(REQUIRED ACTIONS)
1 - Answer these questions about the Korteweg–De Vries text, one per line:
(a) How is φ defined in terms of ψ?
(b) Of the five terms of eq (3), how many are non-zero after eq (1) is plugged in?
(c) Who first observed that a fast-decaying smooth solution splits into solitons and a dispersive part, and in what year?
2 - Reproduce the part of the Korteweg–De Vries text from "It can be shown" up to and including "oscillatory Riemann–Hilbert problems.".

(SOURCE TEXT)
Start

The Korteweg–De Vries equation
$\partial_t \phi + 6\phi\, \partial_x \phi + \partial_x^3 \phi = 0,$
is the Euler–Lagrange equation of motion derived from the Lagrangian density, $\mathcal{L}\,$

$$\mathcal{L} := \frac{1}{2} \partial_x \psi\, \partial_t \psi
+ \left( \partial_x \psi \right)^3
- \frac{1}{2} \left( \partial_x^2 \psi \right)^2$$ (1)

with $\phi$ defined by

$\phi := \frac{\partial \psi}{\partial x}.$

Since the Lagrangian (eq (1)) contains second derivatives, the Euler–Lagrange equation of motion for this field is

$\partial_{\mu\mu} \left( \frac{\partial \mathcal{L}}{\partial ( \partial_{\mu\mu} \psi )} \right) - \partial_\mu \left( \frac{\partial \mathcal{L}}{\partial ( \partial_\mu \psi )} \right) + \frac{\partial \mathcal{L}}{\partial \psi} = 0 .$ (2)

where $\partial$ is a derivative with respect to the $\mu$ component.

A sum over $\mu$ is implied so eq (2) really reads,

$\partial_{tt} \left( \frac{\partial \mathcal{L}}{\partial ( \partial_{tt} \psi )} \right) + \partial_{xx} \left( \frac{\partial \mathcal{L}}{\partial ( \partial_{xx} \psi )} \right) - \partial_t \left( \frac{\partial \mathcal{L}}{\partial ( \partial_t \psi )} \right) - \partial_x \left( \frac{\partial \mathcal{L}}{\partial ( \partial_x \psi )} \right) + \frac{\partial \mathcal{L}}{\partial \psi} = 0 .$ (3)

Evaluate the five terms of eq (3) by plugging in eq (1),

$\partial_{tt} \left( \frac{\partial \mathcal{L}}{\partial ( \partial_{tt} \psi )} \right) = 0$
$\partial_{xx} \left( \frac{\partial \mathcal{L}}{\partial ( \partial_{xx} \psi )} \right) = \partial_{xx} \left( -\partial_{xx} \psi \right)$
$\partial_t \left( \frac{\partial \mathcal{L}}{\partial ( \partial_t \psi )} \right) = \partial_t \left( \frac{1}{2} \partial_x \psi \right)$
$\partial_x \left( \frac{\partial \mathcal{L}}{\partial ( \partial_x \psi )} \right) = \partial_x \left( \frac{1}{2} \partial_t \psi + 3 (\partial_x \psi)^2 \right) \,$
$\frac{\partial \mathcal{L}}{\partial \psi} = 0$

Remember the definition $\phi = \partial_x \psi$, so use that to simplify the above terms,

$\partial_{xx} \left( - \partial_{xx} \psi \right) = - \partial_{xxx} \phi$
$\partial_t \left( \frac{1}{2} \partial_x \psi \right) = \frac{1}{2} \partial_t \phi$
$\partial_x \left( \frac{1}{2} \partial_t \psi + 3 (\partial_x \psi)^2 \right) = \frac{1}{2} \partial_t \phi + 3 \partial_x (\phi)^2 = \frac{1}{2} \partial_t \phi + 6 \phi \partial_x \phi$

Finally, plug these three non-zero terms back into eq (3) to see
$\left(- \partial_{xxx} \phi \right) - \left(\frac{1}{2} \partial_t \phi \right) - \left( \frac{1}{2} \partial_t \phi + 6 \phi \partial_x \phi \right) = 0,$
which is exactly the KdV equation

$\partial_t \phi + 6 \phi\, \partial_x \phi + \partial_x^3 \phi = 0 .$

==Long-time asymptotics==

It can be shown that any sufficiently fast decaying smooth solution will eventually split into a finite superposition of solitons travelling to the right plus a decaying dispersive part travelling to the left. This was first observed by Zabusky & Kruskal (1965) and can be rigorously proven using the nonlinear steepest descent analysis for oscillatory Riemann–Hilbert problems.

End

(GIVEN INFORMATION)
Start

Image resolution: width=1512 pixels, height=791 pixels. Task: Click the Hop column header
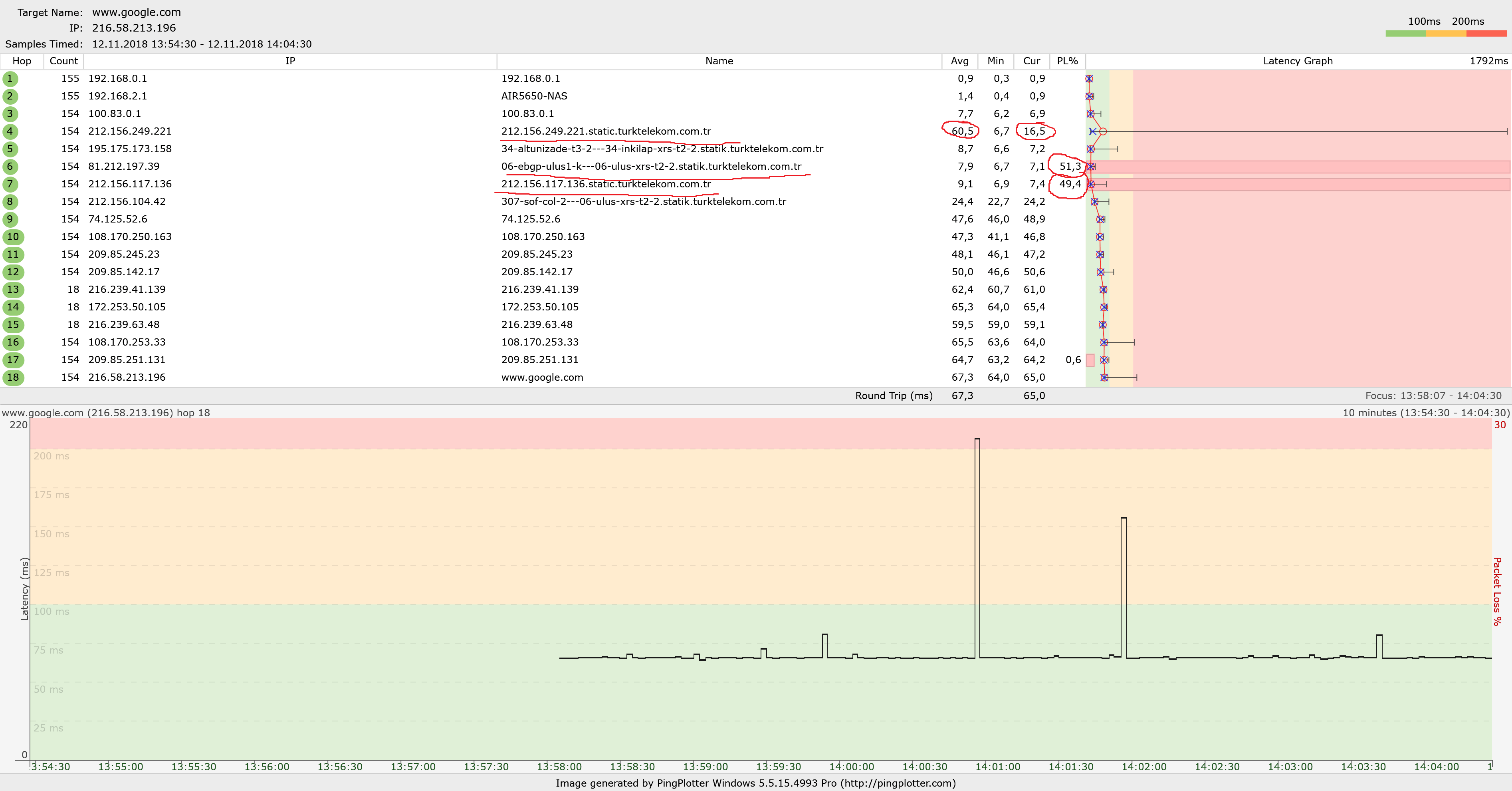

End

(TASK-BY-TASK OUTPUTS)
1 -
(a) φ is the partial derivative of ψ with respect to x (φ := ∂ψ/∂x).
(b) Three.
(c) Zabusky & Kruskal, in 1965.

2 -
It can be shown that any sufficiently fast decaying smooth solution will eventually split into a finite superposition of solitons travelling to the right plus a decaying dispersive part travelling to the left. This was first observed by Zabusky & Kruskal (1965) and can be rigorously proven using the nonlinear steepest descent analysis for oscillatory Riemann–Hilbert problems.